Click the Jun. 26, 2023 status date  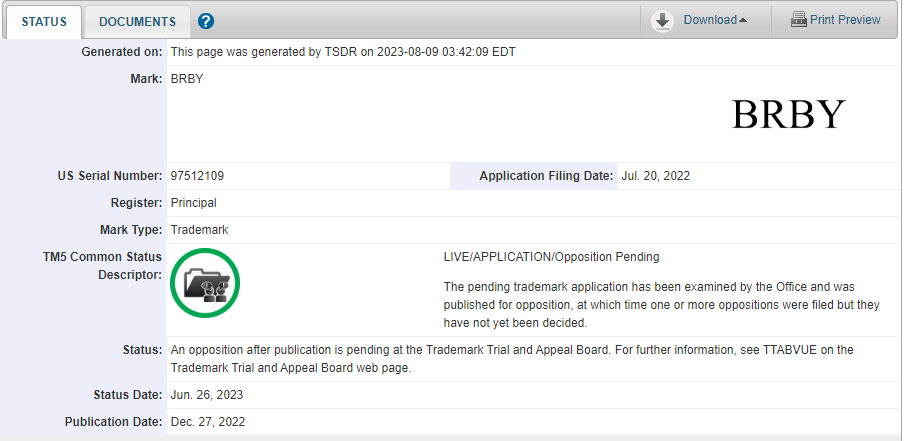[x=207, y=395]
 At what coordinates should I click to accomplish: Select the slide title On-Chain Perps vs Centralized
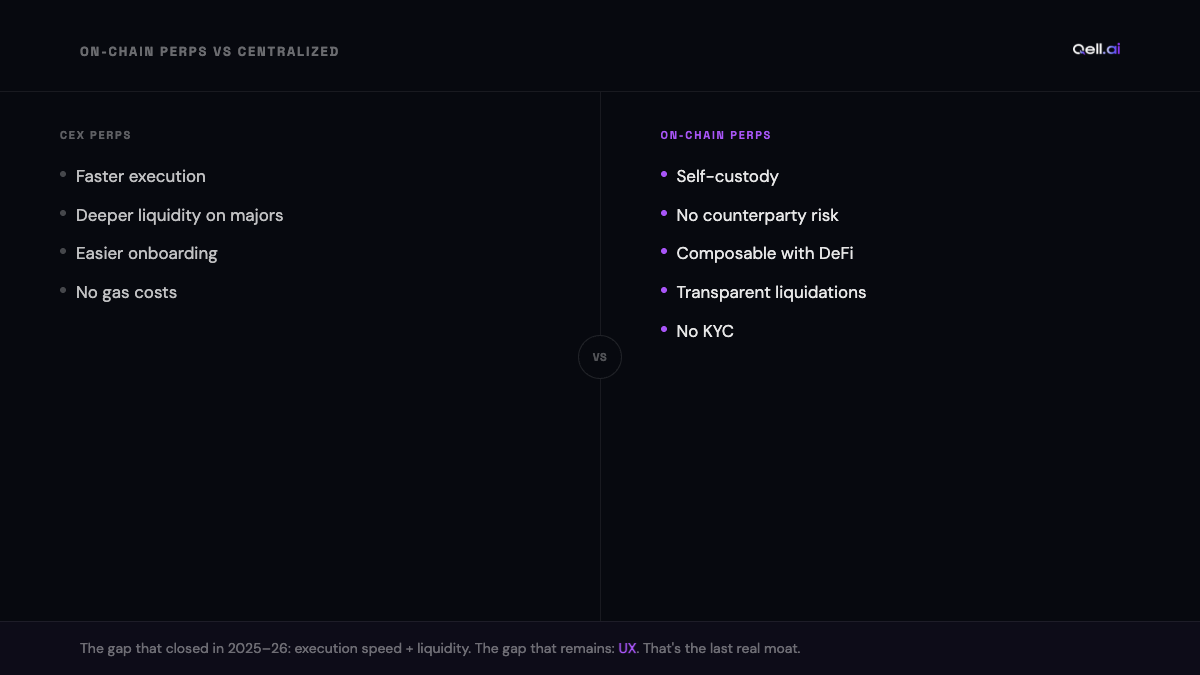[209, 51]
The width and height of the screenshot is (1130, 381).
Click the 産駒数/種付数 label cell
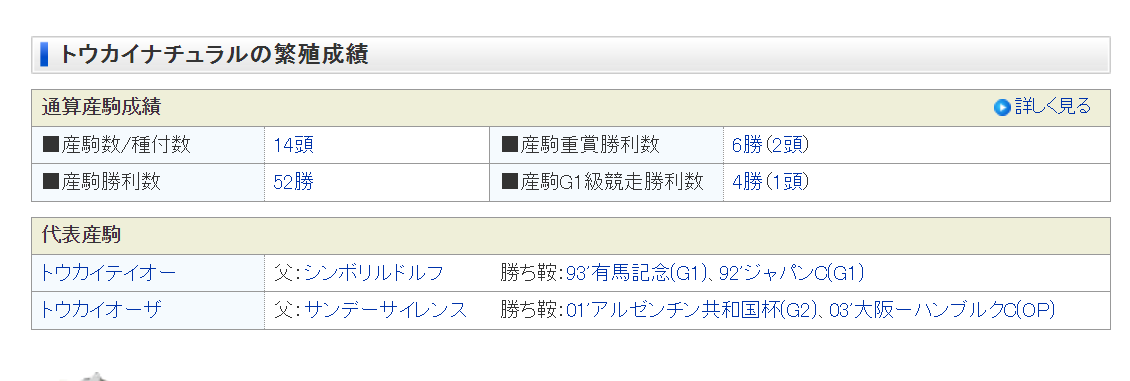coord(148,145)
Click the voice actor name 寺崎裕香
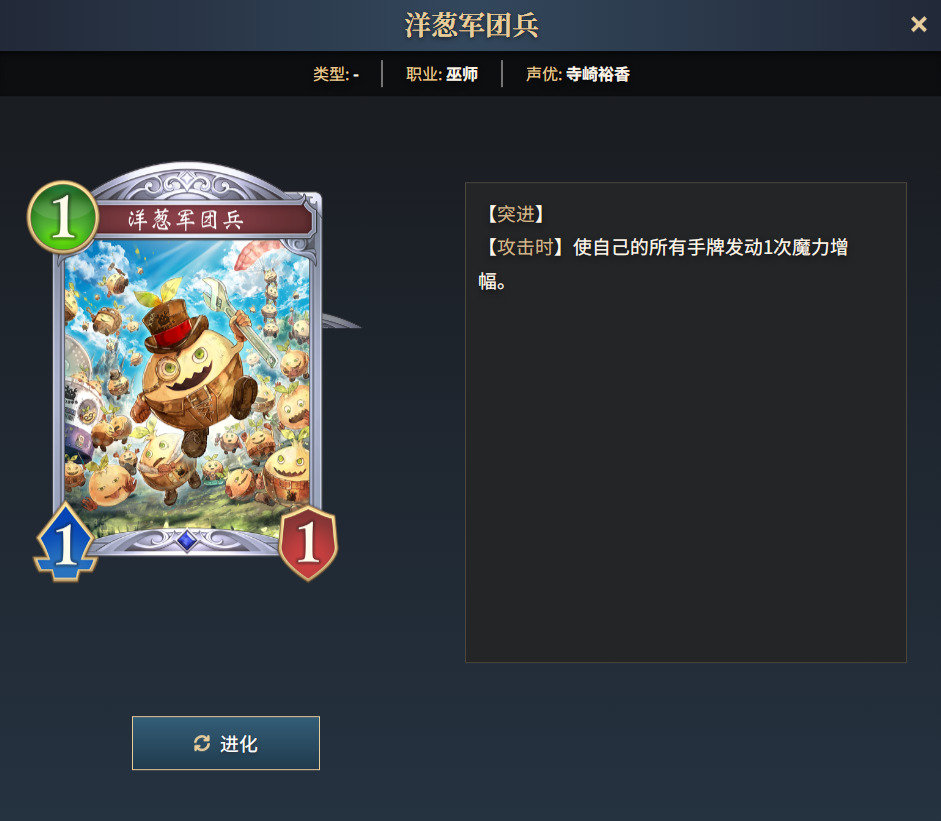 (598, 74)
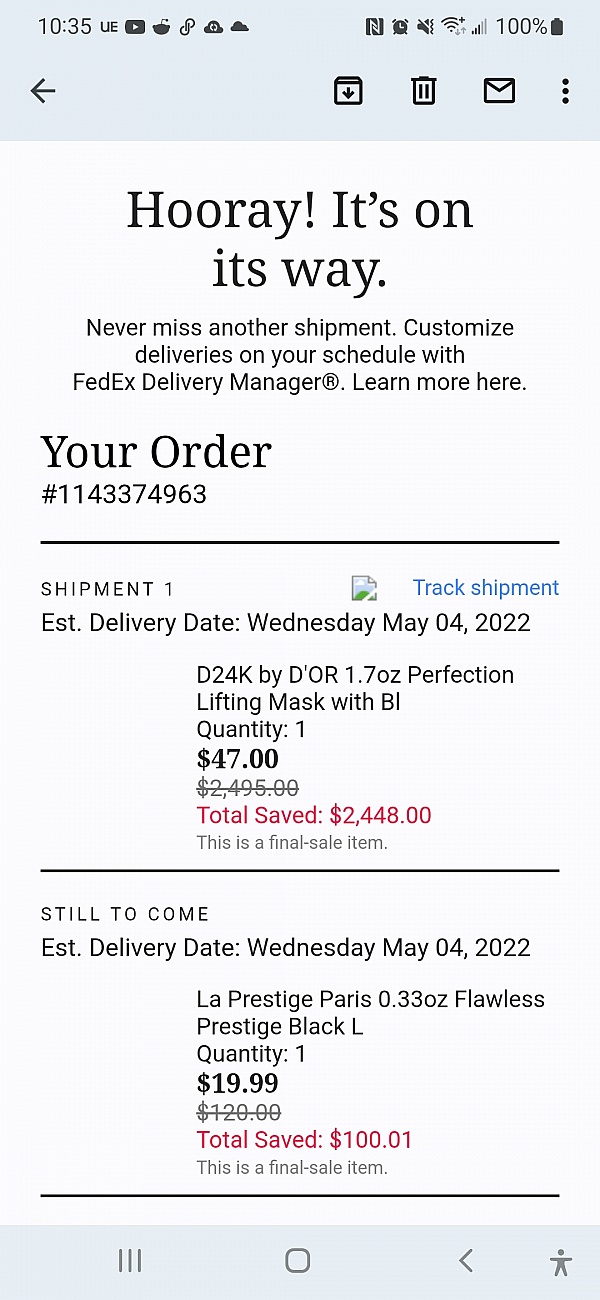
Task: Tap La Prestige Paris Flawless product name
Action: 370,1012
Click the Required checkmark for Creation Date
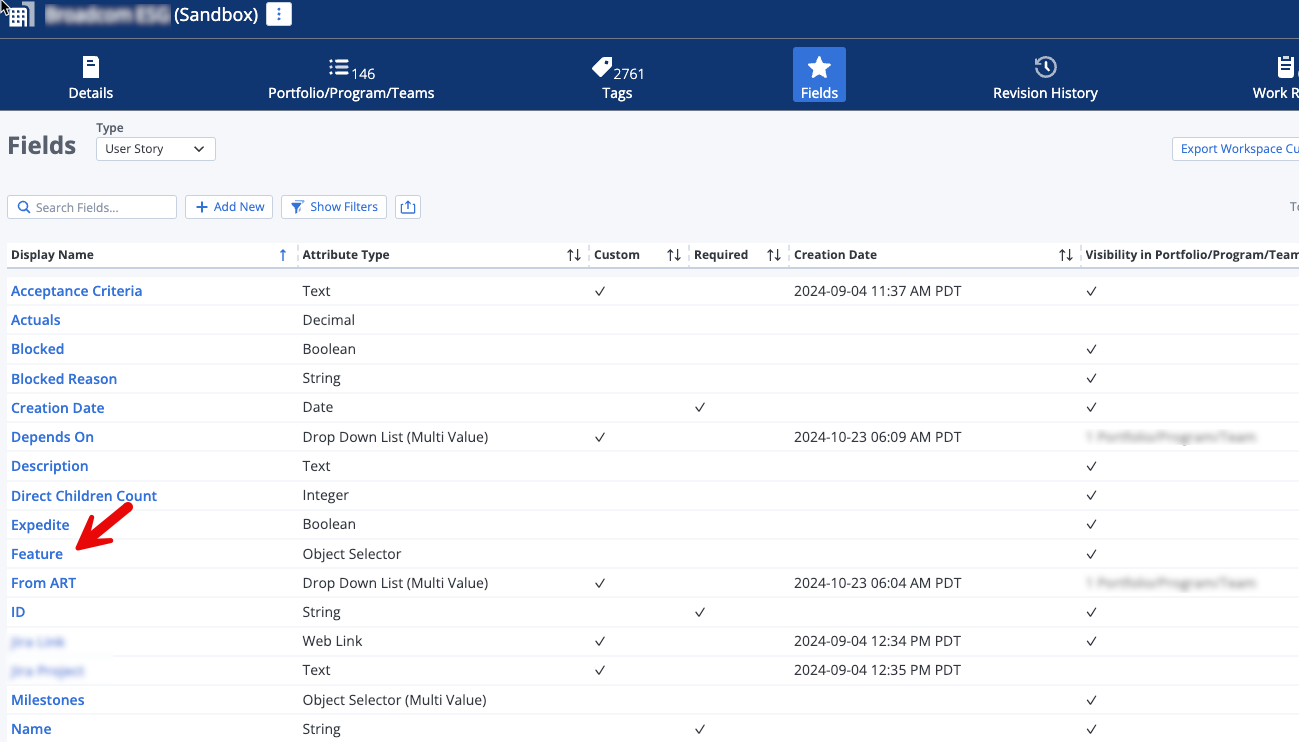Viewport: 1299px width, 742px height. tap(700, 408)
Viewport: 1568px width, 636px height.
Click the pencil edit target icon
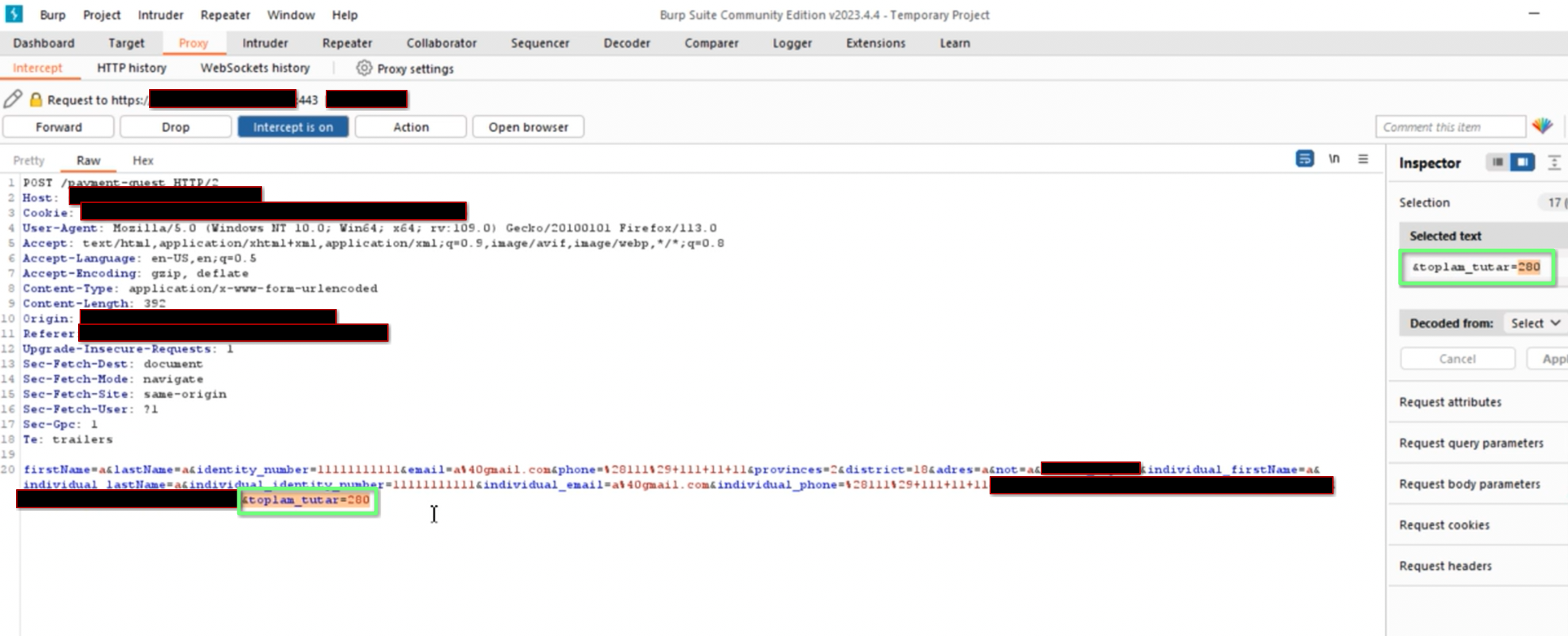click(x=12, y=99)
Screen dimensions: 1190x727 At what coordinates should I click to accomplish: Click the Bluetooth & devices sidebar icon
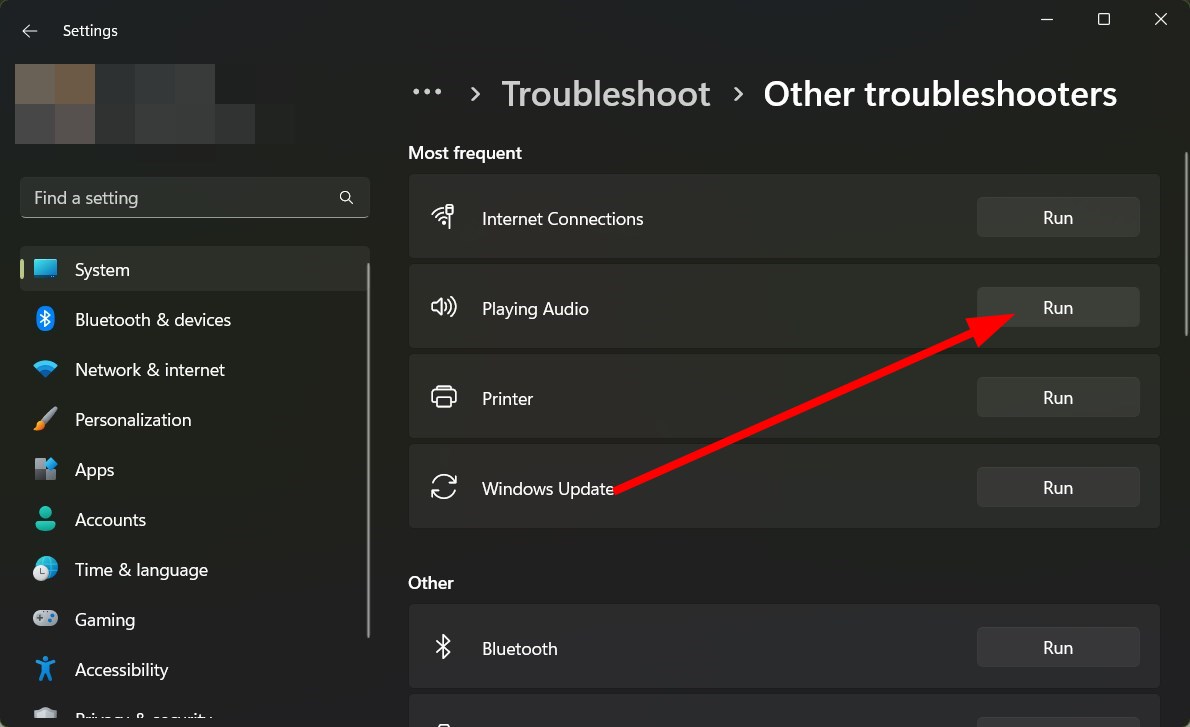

▸ **Assignment**
Leaving out the pictures, return exactly the lines from the one that contains "Click the 産駒数/種付数 label cell" through the last line of the records above, inclusive.

▸ **Response below**
Click the 産駒数/種付数 label cell
coord(148,145)
Click the voice actor name 寺崎裕香
 (598, 74)
Task: Tap La Prestige Paris Flawless product name
Action: 370,1012
Click the Required checkmark for Creation Date
Viewport: 1299px width, 742px height. tap(700, 408)
Viewport: 1568px width, 636px height.
Click the pencil edit target icon
click(x=12, y=99)
Screen dimensions: 1190x727 At what coordinates should I click to accomplish: Click the Bluetooth & devices sidebar icon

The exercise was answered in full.